╔══

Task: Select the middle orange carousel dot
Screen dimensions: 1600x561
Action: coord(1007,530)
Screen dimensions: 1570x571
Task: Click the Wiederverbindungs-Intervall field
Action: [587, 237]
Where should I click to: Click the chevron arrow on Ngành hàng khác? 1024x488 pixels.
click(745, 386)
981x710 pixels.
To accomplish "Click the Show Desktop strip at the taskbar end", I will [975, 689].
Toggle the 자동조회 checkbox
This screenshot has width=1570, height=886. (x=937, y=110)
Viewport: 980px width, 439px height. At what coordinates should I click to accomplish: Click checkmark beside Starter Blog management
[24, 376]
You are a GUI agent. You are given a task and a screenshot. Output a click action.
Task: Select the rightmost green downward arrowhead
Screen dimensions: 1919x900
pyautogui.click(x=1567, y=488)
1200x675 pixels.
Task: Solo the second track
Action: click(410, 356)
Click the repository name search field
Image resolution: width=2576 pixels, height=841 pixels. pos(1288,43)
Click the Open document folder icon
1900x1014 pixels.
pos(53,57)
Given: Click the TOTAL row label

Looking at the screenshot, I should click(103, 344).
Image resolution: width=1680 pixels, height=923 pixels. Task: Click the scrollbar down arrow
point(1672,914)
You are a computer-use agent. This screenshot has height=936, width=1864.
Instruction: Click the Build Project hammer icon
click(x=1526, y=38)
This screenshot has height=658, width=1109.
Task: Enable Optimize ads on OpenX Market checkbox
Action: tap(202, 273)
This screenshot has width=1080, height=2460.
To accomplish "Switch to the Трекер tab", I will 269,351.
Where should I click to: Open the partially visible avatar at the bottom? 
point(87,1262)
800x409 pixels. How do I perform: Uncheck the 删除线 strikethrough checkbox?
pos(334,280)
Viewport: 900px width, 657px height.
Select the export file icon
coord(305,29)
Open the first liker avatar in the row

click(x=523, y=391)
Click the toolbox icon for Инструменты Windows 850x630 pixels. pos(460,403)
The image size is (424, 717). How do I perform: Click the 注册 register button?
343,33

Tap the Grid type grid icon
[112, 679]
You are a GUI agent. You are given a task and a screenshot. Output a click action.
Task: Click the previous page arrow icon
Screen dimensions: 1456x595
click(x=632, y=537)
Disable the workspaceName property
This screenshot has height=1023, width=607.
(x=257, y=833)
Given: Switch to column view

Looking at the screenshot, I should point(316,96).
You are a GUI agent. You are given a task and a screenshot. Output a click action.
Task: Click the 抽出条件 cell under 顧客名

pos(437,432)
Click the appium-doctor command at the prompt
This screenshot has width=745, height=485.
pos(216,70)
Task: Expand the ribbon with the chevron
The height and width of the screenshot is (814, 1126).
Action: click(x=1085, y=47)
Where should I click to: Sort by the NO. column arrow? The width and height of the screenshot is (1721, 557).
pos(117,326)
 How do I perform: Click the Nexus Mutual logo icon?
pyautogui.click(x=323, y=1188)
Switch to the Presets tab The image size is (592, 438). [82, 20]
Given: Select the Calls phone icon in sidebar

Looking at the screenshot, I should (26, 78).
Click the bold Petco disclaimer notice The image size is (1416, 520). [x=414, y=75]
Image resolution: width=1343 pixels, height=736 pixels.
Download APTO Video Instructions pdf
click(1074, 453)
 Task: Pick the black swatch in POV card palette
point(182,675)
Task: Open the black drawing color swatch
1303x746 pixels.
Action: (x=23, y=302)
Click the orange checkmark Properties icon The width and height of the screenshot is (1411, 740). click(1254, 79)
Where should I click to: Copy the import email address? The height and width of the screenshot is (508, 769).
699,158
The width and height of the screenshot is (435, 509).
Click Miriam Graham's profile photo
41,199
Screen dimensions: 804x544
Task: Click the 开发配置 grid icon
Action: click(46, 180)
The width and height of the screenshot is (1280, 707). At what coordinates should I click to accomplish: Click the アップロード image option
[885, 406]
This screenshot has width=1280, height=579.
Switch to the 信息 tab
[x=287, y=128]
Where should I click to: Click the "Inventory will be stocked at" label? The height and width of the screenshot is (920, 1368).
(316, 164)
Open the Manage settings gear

╚══

▸ PROBLEM STATEMENT: Copy task for the entries above: every line with the string "orange".

▸ RESULT OF THIS EXERCISE:
Task: Select the middle orange carousel dot
Click the orange checkmark Properties icon The width and height of the screenshot is (1411, 740). click(1254, 79)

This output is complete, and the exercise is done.